Reputation: 133
I'm trying to learn the right way to use Kotlin coroutines to do some parallel API calls. I've been able to get the expected results/process, but am wondering if there is a "more correct" way to do so.
Here's my contrived example of what I'm trying to do. Use case is essentially an inbound web request, and that request in turn needing to make a couple of API calls.
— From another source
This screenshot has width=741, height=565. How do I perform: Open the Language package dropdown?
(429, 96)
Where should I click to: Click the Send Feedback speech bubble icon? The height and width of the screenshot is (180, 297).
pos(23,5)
Digging around led me to using launch
or async
:
// using launch
var recordExists = false
var otherRecordExists = false
coroutineScope {
launch {
recordExists = someHttpService.doesRecordExist(123)
}
launch {
otherRecordExists = someHttpService.doesRecordExist(456)
}
}
if (!recordExists || !otherRecordExists) {...}
vs
// using async
var recordExists = false
var otherRecordExists = false
coroutineScope {
val recordDeferred = async { someHttpService.doesRecordExist(123) }
val otherRecordDeferred = async { someHttpService.doesRecordExist(456) }
recordExists = recordDeferred.await()
otherRecordExists = otherRecordDeferred.await()
}
if (!recordExists || !otherRecordExists) {...}
I landed on using launch
because it felt cleaner, but not sure if that was the most appropriate decision reasoning...
Is there a specific reason to use one over the other that I'm overlooking?
Upvotes: 4
Views: 7545
Reputation: 10493
Your code is okay but as a general practice, I would recommend avoiding using var
as much as possible when dealing with concurrency and parallelism. Having a shared mutable state is very risky and can often lead to race-conditions. In your case you can do something like:
coroutineScope {
val recordDeferred = async { someHttpService.doesRecordExist(123) }
val otherRecordDeferred = async { someHttpService.doesRecordExist(456) }
val recordExists = recordDeferred.await()
val otherRecordExists = otherRecordDeferred.await()
if (!recordExists || !otherRecordExists) {
...
}
}
Here you can only use async
as you need to get some data back from the coroutine.